A run of rows
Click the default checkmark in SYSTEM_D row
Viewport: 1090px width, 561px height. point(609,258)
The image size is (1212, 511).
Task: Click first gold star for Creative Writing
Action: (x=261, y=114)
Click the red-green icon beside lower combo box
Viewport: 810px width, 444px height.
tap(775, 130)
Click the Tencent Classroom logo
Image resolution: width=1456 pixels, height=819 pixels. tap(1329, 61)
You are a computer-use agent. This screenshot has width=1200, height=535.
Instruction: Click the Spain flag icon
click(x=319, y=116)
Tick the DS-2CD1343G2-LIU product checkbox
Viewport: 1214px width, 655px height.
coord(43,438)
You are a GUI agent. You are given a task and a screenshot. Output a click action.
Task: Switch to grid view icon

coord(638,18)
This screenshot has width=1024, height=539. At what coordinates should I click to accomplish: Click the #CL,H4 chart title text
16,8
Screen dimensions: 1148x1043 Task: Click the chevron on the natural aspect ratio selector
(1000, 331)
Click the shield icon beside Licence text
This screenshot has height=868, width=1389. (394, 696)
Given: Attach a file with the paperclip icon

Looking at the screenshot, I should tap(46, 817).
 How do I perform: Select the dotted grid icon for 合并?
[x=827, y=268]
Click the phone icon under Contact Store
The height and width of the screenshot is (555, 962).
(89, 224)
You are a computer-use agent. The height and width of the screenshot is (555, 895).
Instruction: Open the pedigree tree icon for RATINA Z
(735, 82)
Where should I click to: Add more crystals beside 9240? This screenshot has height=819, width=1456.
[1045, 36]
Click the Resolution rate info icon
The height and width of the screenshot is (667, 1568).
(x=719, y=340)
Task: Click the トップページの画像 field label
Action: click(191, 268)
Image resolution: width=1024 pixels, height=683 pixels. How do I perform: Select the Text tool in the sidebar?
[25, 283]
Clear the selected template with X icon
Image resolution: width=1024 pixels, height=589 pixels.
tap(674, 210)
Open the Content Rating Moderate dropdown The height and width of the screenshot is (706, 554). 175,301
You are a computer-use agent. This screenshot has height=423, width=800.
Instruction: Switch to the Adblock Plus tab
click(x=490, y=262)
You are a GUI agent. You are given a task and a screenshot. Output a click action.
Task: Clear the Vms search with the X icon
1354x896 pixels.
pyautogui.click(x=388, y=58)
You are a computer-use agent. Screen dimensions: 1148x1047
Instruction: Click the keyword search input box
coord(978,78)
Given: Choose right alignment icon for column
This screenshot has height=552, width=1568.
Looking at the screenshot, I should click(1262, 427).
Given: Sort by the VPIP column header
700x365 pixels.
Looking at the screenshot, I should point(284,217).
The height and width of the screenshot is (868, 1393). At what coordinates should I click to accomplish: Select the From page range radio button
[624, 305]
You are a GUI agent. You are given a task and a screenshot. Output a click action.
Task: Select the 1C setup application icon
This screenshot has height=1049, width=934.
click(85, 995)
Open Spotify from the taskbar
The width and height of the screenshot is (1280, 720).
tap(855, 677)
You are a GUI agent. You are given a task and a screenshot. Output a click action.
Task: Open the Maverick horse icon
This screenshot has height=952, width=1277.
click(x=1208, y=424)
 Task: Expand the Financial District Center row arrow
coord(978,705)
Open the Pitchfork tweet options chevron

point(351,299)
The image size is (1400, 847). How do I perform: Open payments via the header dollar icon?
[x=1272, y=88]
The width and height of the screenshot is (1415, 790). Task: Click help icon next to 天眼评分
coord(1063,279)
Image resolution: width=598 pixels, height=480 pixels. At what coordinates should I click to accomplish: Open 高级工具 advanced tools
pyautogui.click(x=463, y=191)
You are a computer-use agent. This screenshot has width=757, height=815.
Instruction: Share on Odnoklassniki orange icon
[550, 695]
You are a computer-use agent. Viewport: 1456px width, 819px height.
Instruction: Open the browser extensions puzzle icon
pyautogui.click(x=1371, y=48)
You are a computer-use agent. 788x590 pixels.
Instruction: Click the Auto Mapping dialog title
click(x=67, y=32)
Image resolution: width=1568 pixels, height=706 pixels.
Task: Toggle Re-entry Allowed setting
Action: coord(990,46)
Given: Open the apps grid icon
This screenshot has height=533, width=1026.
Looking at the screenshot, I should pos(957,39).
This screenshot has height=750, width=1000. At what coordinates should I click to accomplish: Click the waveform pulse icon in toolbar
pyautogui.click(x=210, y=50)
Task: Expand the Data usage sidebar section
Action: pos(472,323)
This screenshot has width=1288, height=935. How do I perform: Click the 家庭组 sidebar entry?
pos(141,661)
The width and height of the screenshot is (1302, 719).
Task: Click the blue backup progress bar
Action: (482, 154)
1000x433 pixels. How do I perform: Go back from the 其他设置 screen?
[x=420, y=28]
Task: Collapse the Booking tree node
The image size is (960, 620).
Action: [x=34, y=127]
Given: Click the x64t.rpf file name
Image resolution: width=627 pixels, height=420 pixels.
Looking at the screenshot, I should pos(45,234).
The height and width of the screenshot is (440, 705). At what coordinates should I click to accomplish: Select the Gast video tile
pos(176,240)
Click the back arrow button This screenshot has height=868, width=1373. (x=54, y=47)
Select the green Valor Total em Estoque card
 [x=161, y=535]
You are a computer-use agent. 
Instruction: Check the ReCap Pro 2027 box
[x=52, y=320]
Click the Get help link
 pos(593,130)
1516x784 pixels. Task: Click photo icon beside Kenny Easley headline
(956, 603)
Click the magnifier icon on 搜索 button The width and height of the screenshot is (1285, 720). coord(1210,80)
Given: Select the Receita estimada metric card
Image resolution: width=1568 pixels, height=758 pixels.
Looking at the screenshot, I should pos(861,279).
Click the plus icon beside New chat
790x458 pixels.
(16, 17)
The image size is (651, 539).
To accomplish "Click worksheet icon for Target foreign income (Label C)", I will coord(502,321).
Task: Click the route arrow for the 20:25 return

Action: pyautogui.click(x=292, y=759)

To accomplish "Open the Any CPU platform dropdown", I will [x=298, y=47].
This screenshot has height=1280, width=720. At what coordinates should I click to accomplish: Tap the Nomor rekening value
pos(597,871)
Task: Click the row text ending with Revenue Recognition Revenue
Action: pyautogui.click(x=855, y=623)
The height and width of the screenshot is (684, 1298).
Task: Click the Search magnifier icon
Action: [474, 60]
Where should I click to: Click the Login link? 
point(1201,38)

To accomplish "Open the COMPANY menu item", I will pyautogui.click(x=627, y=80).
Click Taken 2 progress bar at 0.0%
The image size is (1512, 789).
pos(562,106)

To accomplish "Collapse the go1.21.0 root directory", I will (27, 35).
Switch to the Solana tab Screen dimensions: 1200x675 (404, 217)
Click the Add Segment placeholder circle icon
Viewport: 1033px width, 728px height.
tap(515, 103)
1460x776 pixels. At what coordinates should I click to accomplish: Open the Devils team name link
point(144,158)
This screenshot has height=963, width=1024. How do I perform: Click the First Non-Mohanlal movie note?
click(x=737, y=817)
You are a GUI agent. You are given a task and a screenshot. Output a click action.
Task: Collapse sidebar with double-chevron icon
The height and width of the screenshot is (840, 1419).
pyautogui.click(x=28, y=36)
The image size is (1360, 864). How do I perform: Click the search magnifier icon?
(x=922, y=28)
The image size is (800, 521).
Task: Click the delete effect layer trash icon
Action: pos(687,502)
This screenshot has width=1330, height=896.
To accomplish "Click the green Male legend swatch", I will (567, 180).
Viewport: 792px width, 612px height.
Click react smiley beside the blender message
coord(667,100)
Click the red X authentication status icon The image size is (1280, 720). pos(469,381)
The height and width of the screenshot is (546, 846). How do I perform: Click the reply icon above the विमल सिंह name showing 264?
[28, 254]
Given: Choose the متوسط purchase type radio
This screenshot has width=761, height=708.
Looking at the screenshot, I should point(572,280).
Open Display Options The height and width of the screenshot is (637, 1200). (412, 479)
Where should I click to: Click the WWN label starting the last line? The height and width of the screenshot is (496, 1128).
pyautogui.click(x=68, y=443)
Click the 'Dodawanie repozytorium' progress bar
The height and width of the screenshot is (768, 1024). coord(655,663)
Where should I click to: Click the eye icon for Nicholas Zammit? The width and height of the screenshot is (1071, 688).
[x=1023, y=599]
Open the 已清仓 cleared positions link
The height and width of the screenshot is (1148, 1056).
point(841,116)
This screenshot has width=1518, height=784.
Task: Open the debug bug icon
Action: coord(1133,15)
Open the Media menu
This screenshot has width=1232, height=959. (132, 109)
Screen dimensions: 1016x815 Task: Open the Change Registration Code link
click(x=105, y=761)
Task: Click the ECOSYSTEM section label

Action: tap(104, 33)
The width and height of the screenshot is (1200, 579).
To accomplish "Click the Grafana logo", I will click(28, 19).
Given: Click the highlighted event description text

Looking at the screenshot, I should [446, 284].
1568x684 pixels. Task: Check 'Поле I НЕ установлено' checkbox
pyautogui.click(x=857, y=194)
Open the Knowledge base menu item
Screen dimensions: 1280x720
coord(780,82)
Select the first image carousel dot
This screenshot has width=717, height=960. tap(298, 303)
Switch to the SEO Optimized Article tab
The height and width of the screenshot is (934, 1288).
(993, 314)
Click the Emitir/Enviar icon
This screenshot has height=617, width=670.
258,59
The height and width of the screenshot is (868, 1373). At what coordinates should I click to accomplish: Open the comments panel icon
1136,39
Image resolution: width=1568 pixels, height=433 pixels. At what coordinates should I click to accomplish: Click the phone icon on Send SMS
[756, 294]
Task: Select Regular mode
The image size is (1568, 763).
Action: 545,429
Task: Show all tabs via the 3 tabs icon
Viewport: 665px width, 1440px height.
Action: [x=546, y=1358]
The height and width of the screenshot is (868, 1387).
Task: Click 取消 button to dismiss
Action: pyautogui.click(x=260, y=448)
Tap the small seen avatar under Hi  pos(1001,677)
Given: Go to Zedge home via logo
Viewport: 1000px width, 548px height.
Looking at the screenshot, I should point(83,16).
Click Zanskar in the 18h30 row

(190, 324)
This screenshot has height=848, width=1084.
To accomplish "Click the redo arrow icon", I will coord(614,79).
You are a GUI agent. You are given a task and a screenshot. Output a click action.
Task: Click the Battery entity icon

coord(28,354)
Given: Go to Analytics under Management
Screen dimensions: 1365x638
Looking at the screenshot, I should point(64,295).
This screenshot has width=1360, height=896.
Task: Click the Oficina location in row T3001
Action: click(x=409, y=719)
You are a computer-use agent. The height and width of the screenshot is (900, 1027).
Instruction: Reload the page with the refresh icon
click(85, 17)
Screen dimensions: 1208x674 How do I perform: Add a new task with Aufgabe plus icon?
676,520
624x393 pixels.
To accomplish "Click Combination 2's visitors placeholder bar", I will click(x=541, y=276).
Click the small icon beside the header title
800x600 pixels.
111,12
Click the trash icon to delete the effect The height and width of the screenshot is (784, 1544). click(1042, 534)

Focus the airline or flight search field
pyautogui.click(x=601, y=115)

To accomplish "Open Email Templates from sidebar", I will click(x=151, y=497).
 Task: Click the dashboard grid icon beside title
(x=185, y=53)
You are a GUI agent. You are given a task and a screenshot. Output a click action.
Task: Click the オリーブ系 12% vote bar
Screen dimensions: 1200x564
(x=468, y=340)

### EXERCISE PROMPT
Arrange the rows as a numbered list, beginning at the line that contains "1516x784 pixels. Task: Click" and stopping after the line that contains "Click the magnifier". Omit any blank lines.

### OUTPUT FOR THIS EXERCISE
1. 1516x784 pixels. Task: Click photo icon beside Kenny Easley headline
2. (956, 603)
3. Click the magnifier icon on 搜索 button The width and height of the screenshot is (1285, 720). coord(1210,80)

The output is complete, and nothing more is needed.